◆ **Available records**:

* * *

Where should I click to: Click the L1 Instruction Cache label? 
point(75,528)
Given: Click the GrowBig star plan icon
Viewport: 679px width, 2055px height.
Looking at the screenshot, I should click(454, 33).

* * *

◆ **Task to complete**: Take the entries above and transcribe them exactly as they stand.

◆ **Expected answer**:
Where should I click to: Click the L1 Instruction Cache label? 
point(75,528)
Given: Click the GrowBig star plan icon
Viewport: 679px width, 2055px height.
Looking at the screenshot, I should click(454, 33).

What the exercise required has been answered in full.